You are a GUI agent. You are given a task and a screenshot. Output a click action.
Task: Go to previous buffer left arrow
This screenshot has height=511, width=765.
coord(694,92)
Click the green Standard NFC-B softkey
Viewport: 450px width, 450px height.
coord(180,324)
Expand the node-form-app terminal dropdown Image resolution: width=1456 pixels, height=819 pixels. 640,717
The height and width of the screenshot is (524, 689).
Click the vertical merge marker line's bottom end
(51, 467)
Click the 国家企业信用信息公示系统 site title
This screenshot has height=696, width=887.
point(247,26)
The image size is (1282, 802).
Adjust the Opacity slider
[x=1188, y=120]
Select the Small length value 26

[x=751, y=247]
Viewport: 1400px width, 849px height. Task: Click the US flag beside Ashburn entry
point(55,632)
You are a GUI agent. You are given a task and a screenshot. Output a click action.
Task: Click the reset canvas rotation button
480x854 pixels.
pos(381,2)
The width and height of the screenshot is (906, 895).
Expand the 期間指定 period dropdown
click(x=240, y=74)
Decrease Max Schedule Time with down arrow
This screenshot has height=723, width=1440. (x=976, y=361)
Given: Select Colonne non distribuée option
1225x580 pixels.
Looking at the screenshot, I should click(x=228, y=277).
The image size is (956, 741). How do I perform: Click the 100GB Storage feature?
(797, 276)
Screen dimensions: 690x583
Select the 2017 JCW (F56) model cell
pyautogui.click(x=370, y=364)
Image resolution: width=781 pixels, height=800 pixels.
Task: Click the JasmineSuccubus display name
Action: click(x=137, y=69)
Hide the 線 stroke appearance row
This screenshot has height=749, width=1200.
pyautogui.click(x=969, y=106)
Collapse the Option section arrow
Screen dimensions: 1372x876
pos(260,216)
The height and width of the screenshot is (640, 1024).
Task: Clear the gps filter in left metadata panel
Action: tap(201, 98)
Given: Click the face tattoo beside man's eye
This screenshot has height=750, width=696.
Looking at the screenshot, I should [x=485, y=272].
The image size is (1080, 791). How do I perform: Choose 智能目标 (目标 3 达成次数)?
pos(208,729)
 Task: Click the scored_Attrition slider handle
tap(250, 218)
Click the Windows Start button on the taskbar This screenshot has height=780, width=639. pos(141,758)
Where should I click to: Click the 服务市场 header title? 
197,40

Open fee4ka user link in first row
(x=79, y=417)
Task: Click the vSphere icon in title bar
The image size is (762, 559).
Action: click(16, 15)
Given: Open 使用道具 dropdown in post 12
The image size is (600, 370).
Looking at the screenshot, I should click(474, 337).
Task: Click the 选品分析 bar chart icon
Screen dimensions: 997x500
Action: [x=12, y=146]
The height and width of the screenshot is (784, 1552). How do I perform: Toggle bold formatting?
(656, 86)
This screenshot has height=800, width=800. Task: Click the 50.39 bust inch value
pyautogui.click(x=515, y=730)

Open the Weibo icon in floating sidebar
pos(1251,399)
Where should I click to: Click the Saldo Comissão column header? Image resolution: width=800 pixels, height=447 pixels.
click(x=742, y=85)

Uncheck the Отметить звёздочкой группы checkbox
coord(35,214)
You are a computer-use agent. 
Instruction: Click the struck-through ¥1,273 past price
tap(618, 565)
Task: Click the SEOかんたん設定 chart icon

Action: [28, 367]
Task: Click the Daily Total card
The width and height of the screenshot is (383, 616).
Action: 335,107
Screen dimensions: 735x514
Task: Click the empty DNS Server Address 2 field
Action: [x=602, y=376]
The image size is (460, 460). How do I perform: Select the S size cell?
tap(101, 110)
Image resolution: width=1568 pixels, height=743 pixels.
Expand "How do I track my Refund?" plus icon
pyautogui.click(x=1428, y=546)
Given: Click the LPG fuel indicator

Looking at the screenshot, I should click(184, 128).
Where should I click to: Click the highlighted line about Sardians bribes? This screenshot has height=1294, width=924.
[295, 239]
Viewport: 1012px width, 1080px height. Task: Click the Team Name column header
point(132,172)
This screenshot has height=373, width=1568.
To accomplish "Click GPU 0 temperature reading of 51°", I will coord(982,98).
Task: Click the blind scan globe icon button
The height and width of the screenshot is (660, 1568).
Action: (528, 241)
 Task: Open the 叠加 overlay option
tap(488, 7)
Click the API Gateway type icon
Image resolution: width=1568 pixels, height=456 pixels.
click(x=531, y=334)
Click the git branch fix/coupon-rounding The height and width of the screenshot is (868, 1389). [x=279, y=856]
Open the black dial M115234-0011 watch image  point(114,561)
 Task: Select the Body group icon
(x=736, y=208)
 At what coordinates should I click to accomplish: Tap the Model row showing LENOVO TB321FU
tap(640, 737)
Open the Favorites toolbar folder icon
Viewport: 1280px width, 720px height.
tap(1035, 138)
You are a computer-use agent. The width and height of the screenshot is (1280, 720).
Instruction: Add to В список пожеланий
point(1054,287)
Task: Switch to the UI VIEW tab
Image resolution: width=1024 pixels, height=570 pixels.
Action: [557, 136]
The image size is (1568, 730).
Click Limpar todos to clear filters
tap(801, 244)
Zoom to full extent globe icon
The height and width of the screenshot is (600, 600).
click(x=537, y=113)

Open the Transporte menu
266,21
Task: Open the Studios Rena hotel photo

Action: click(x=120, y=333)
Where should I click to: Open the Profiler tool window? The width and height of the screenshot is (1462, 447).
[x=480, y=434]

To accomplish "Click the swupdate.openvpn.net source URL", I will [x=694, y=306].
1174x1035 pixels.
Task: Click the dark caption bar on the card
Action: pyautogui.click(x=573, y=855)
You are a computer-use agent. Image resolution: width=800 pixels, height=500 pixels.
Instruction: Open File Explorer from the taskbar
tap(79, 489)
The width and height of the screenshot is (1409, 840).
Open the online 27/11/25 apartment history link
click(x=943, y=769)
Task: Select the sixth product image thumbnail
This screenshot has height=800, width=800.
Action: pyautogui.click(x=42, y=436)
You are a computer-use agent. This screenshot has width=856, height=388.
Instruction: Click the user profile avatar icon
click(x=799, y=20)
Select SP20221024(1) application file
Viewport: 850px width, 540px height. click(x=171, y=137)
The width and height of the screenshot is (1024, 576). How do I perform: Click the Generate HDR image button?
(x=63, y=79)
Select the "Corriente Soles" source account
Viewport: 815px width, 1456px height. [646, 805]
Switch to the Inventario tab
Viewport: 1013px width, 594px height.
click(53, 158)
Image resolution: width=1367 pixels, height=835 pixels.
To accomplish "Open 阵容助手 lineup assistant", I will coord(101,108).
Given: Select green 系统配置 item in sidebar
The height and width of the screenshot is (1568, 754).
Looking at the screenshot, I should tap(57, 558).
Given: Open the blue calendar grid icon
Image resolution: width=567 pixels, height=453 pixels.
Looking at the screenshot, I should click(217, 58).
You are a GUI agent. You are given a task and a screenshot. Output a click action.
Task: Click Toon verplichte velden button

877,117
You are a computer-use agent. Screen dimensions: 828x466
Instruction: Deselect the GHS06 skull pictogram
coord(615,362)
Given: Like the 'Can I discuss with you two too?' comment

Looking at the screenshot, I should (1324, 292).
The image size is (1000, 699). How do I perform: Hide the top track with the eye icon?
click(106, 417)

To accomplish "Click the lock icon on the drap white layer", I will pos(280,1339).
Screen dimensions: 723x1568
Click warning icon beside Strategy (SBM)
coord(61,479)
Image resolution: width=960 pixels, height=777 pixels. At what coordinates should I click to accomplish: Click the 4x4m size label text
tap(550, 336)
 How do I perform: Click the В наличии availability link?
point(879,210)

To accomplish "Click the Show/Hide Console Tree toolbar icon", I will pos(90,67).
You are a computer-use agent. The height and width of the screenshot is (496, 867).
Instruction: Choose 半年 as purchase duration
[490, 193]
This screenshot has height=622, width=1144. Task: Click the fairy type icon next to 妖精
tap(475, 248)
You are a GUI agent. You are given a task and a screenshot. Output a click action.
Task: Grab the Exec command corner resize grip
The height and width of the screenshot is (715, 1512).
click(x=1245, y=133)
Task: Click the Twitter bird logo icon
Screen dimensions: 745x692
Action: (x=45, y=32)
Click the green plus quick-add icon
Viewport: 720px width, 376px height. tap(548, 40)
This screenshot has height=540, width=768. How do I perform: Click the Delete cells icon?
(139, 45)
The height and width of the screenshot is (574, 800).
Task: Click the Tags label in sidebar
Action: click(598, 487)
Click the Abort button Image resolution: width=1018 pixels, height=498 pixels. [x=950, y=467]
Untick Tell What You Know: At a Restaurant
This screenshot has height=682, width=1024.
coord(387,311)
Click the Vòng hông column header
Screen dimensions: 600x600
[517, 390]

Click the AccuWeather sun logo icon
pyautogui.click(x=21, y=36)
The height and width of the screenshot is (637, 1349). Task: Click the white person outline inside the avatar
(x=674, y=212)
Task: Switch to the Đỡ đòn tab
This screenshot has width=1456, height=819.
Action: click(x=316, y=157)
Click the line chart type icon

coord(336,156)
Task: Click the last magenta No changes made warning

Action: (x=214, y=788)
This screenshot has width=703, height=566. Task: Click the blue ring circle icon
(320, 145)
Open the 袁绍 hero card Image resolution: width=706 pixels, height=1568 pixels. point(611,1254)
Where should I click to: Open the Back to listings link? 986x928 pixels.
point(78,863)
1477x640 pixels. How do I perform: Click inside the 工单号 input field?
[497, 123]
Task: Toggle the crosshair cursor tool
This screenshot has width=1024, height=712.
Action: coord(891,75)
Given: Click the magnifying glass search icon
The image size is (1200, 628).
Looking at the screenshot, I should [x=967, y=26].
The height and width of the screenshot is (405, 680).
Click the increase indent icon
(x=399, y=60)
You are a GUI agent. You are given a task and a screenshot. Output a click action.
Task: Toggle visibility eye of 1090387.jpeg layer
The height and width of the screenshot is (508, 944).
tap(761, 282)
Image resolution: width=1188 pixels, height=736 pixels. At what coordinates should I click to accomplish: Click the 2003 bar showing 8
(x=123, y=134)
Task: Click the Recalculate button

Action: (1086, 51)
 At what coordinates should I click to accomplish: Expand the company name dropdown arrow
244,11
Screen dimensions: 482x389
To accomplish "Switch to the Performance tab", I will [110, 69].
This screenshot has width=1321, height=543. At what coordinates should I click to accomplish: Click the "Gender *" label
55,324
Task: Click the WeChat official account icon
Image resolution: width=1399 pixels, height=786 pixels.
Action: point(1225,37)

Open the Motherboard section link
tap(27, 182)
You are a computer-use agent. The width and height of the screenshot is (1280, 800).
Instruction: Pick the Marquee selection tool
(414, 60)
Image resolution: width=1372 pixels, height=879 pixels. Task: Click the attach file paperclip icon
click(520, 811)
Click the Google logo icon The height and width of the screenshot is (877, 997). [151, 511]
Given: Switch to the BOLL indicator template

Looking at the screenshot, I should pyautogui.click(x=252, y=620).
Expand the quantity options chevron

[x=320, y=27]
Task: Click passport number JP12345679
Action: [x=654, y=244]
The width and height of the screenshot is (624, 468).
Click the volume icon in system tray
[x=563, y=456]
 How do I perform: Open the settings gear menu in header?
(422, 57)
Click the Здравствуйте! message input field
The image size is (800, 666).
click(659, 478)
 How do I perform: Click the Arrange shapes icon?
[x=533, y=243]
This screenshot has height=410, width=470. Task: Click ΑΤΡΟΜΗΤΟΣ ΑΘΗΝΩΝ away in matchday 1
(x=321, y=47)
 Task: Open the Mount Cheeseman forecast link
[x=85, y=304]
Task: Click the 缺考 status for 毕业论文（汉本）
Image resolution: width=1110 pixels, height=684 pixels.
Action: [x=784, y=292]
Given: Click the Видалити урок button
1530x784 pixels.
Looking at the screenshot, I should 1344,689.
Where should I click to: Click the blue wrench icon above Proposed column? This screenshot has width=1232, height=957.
##############################
▸ **Work required**
Check each line above for the word "globe", and copy the lines where it appears.

▸ **Answer for the task**
Task: Click the blind scan globe icon button
Zoom to full extent globe icon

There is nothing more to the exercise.